Start Rows

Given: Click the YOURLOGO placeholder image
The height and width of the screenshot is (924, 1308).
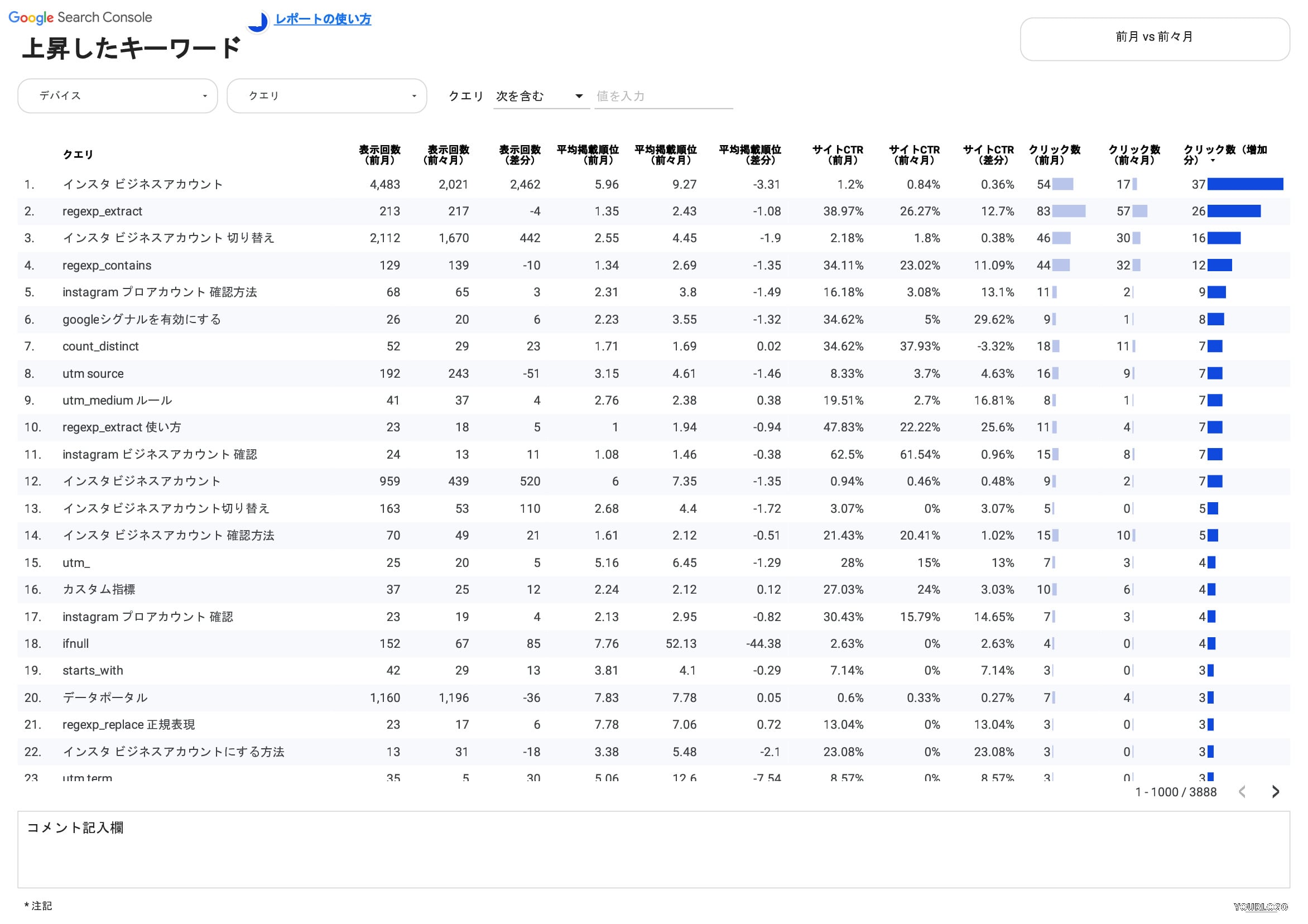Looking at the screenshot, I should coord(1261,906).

End Rows
Start Rows

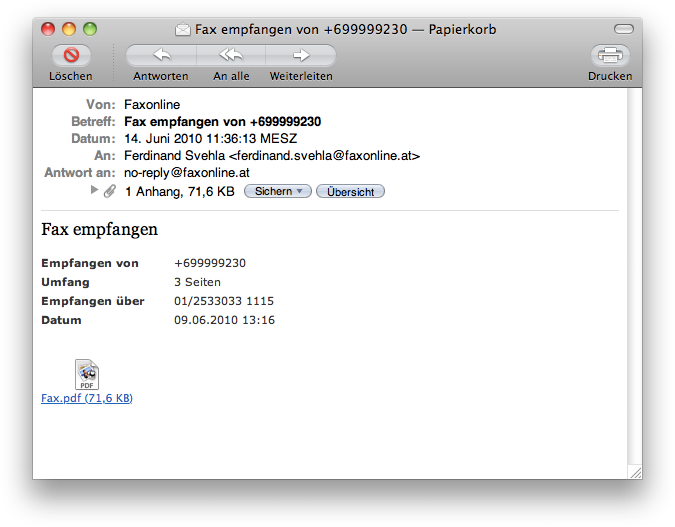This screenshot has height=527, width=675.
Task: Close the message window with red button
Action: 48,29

End Rows

In the data, rewrite the lines from the one with "This screenshot has height=527, width=675." up to and including the one with "Action: 48,29", changing "message window" to "chat window" and keeping everything else the same. Give only those lines, without the pictures.

## Correct response
This screenshot has height=527, width=675.
Task: Close the chat window with red button
Action: 48,29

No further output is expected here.